The Crabtree Effect Is Accompanied by Differences in RP Content and Protein Translation Efficiencies.

The Crabtree effect has evolved independently in multiple lineages of yeast, suggesting that there is an evolutionary advantage in switching to fermentation when glucose is present in excess. This advantage is thought to be a higher rate of ATP production and lower proteome cost, which allows Crabtree-positive yeasts to grow at a faster rate (37). However, our data show that the Crabtree-negative yeasts K. marxianus and S. stipitis grow at similar rates as the Crabtree-positive yeast S. cerevisiae, while the Crabtree-positive yeast S. pombe has a significantly lower growth rate (Fig. 1G). This raises the possibility that, under the condition of glucose excess, Crabtree-positive yeasts are subject to additional physiological constraints, which is balanced by the advantage given by high ATP production rate via glucose fermentation.
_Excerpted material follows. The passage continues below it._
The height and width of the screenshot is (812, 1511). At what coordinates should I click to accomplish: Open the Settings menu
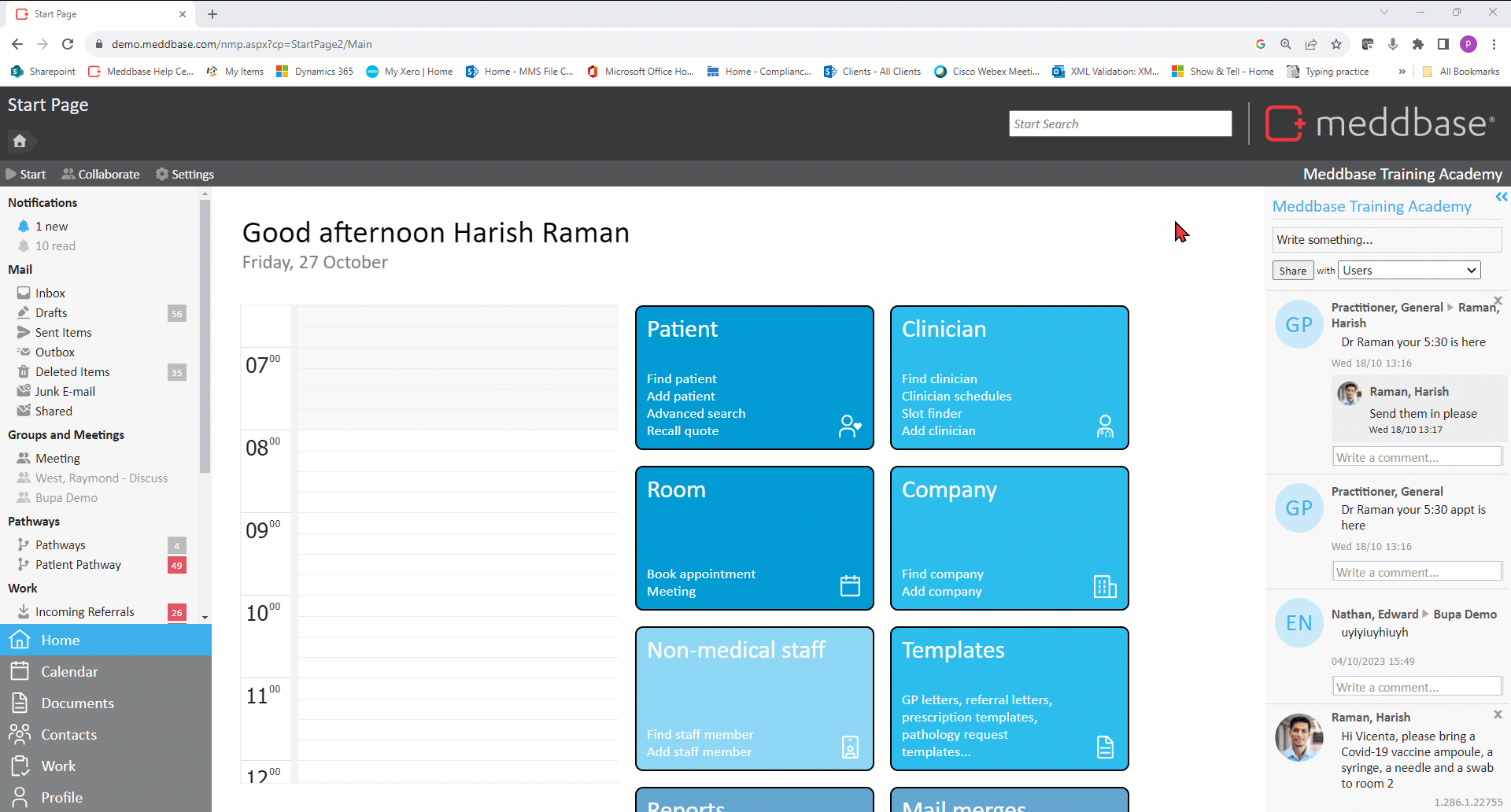(x=185, y=174)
One major candidate for such a constraint is in protein translation. This is evident from an evolutionary perspective: a major evolutionary event in the Saccharomyces lineage, which has a pronounced Crabtree effect, is a WGD event followed by massive gene loss, leading to a retention of about 10% of duplicated genes that have evolved into paralogs (38). Two major groups of the retained paralogs are 1) enzymes in carbohydrate metabolism, which enabled higher glycolytic flux and thereby giving rise to the pronounced Crabtree effect in post-WGD yeasts; and 2) RPs (39). In S. cerevisiae, 59 of 78 RP subunits have paralogs (SI Appendix, Fig. S11 A and B). In S. pombe, which is not in the Saccharomyces lineage but independently evolved to be Crabtree positive, 62 of 78 RP subunits have paralogs (SI Appendix, Fig. S11 A and B). In contrast, K. marxianus and S. stipitis do not have any RP paralogs (SI Appendix, Fig. S11 A and B). The evolution and retention of RP paralogs in Crabtree-positive yeasts suggest that ribosomes in these species may have become more specialized (e.g., translate different subsets of proteins), which may be accompanied by slower kinetics of protein translation. We therefore compared the ribosomal content and efficiency in Crabtree-positive and -negative yeasts.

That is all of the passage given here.